Something about the look on her face told me she knew who we were, however. “Good afternoon,” she said. “You’re just in time for tea.”
Inside, Bjertorp Slott continued in an unexpected vein, but without the fog. The first thing that met us on the staircase was a large, stuffed brown bear.
Following that, other taxidermic specimens started popping up everywhere we looked. A wolf lay relaxing under the grand piano; a fox ran down a wall; a moose head looked on dis- approvingly.

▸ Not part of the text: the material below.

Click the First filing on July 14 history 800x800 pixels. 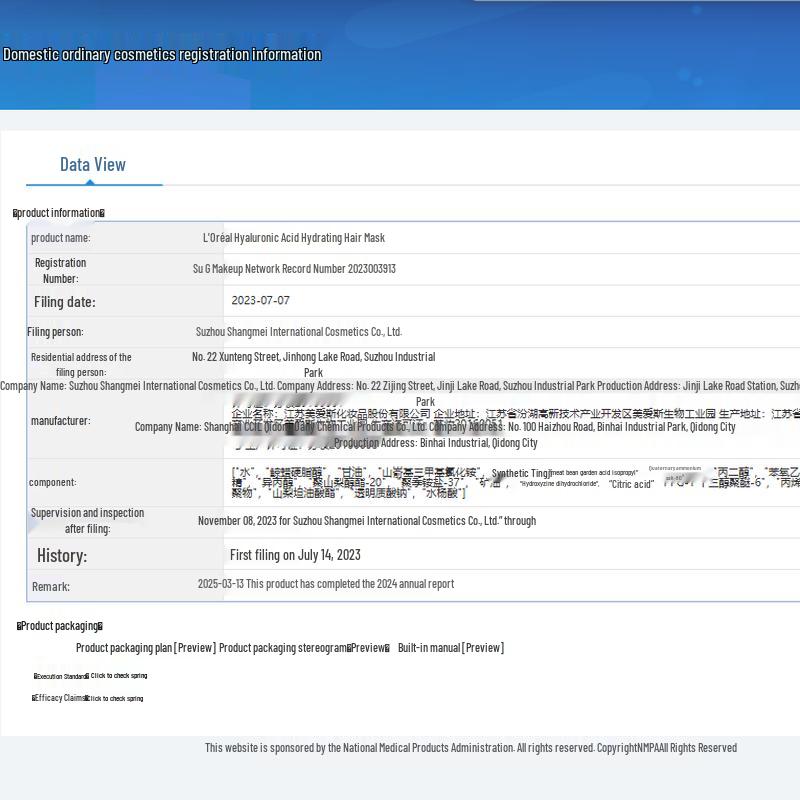coord(295,555)
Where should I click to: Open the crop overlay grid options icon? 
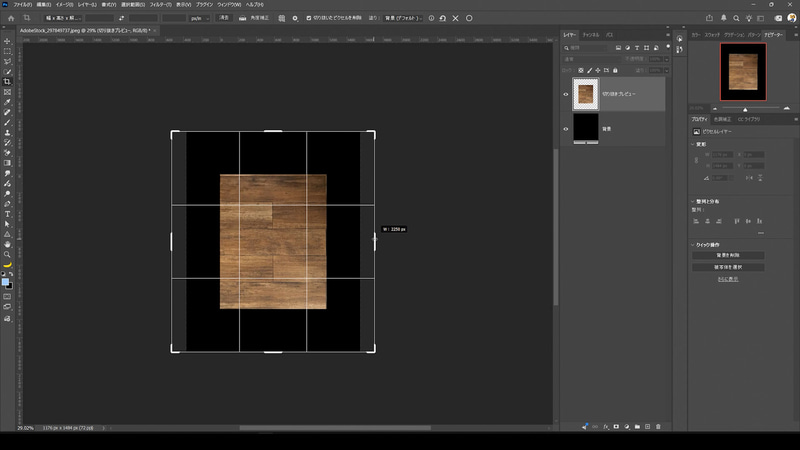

The castle, more like a mansion, really, was built in the early 20th century, seemingly for a giant. It wasn’t just extra large, it was outsized. The ceilings were so high, there was room for clouds. Our bedroom door was wide enough to drive through. In a coach and horses. It was as if the plans had been drawn up in feet, but the builders had thought they were in metres. Almost. In fact, the scale was boosted deliberately. Apparently, the wife of the original owner had thought the architect’s drawings looked too small.

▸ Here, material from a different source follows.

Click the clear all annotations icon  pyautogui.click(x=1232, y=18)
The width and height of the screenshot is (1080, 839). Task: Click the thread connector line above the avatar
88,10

We were ushered into an art-nouveau suite done out in marble the colour of lichen. Palm trees stood in pots with swirls on. The place was so large and verdant, it was probably where they shot the bear. Outside, the fog still lingered. This was Agatha Christie in Scandinavia. If it’d been a game of Cluedo, the murderer would have been the hotel’s creator, Knut Henrik Littorin, in the smoking room, with a poisoned herring.
But we’d come to eat and that’s what we did. That night, we had quail done in three ways (consommé, roast leg with lentils, and breast with parsnip purée) and fillet of beef with a red-wine risotto and thyme sauce. Quite delicious it was too.
West Sweden is roughly divided into three types of landscape. Our route to Bjertorp Slott had taken us through flat agricultural land. As we drove further west the following day, we slid through forests where red roadside warning triangles framed the silhouette of an elk. Closer to the coast, fish started to appear on the menu. At Thorskogs Slott — another castle, though definitely of the fairy-tale variety, with turrets and its own duck pond — we had halibut terrine and salmon smoked by the chef over alder wood. He made a mean egg-nog, too.